### PROBLEM DETAILS
In the health care passage, what is the estimated cost of the bill that President Obama may get the chance to sign?

### EXERCISE PASSAGE
####################
In Order To Get A Health Care Bill Passed Democrats May Make Obamacare Look Like Romneycare
I’ve been saying for the last several days that while the Democrats’ plan for a government health care plan may be stuck in the mud they’ll probably come back with some new plan that, though it doesn’t contain a government health care plan in it, will still push more people onto existing government health care programs through mandates and price caps aimed at knee-capping the private health insurance industry.
James Pethokoukis reports on just that happening in Congress right now. And what’s scary is that what the Democrats want is exactly what Mitt Romney did to health care in Massachusetts.
[Analyst Daniel Clifton of Strategas Research] thinks President Obama may get the chance to sign an $800 billion (over 10 years) bill that would contain features such an individual mandate to buy health insurance, subsidies up to 300 percent of the poverty limit to purchase a regulated plan through a health insurance “exchange”, and an expansion of Medicaid.
Obama might even get his commission that would try to determine what Medicare pays doctors and hospitals — now that the Congressional Budget Office has determined it would pretty much be powerless.
As one lobbyist put it: “I would see this as mostly a symbolic victory (for Republicans), as the Dems can get most of what they want without calling it a public option. Frankly. it’s pretty close to the Massachusetts model.”
Ah yes, the Massachusetts model. The state passed sweeping reform in 2006 under Governor Mitt Romney. What would a similar approach mean for America?
####################
### GIVEN ENTRIES

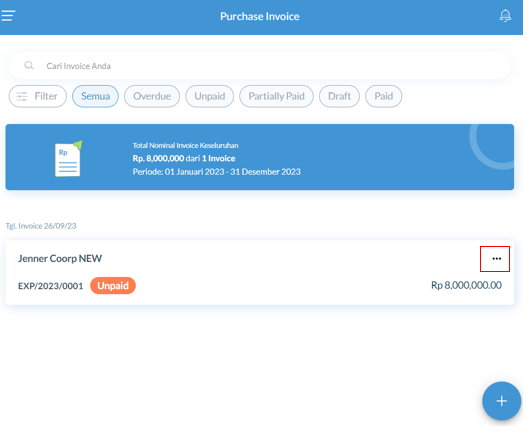527x444 pixels.
Task: Focus the Cari Invoice Anda search field
Action: point(259,66)
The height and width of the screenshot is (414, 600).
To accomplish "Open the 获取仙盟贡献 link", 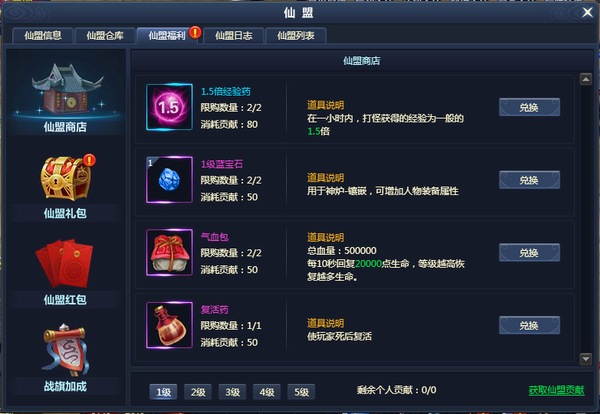I will click(x=556, y=390).
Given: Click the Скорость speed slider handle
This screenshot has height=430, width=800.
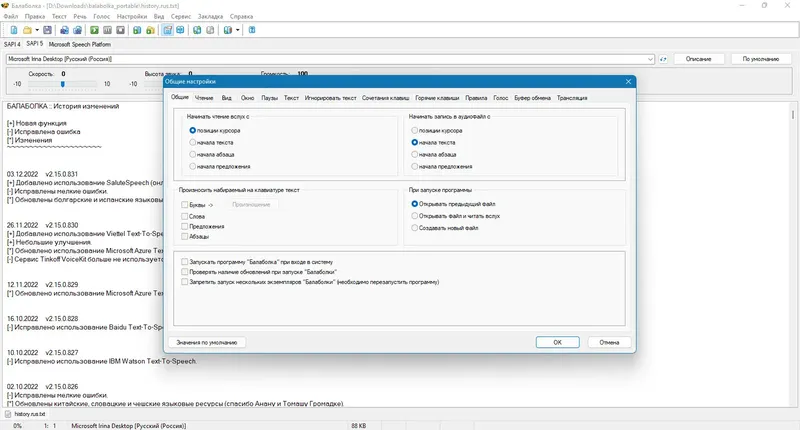Looking at the screenshot, I should point(63,84).
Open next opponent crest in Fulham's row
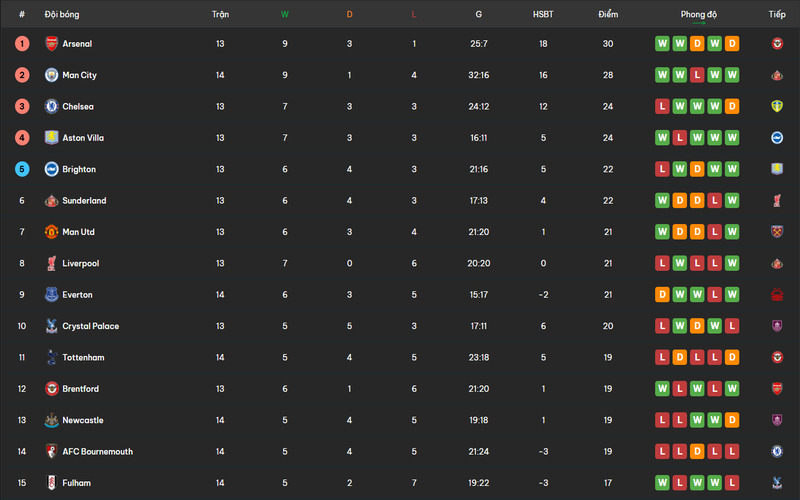Viewport: 800px width, 500px height. point(776,483)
####################
### RESULT OF THE EXERCISE
$800 billion over 10 years.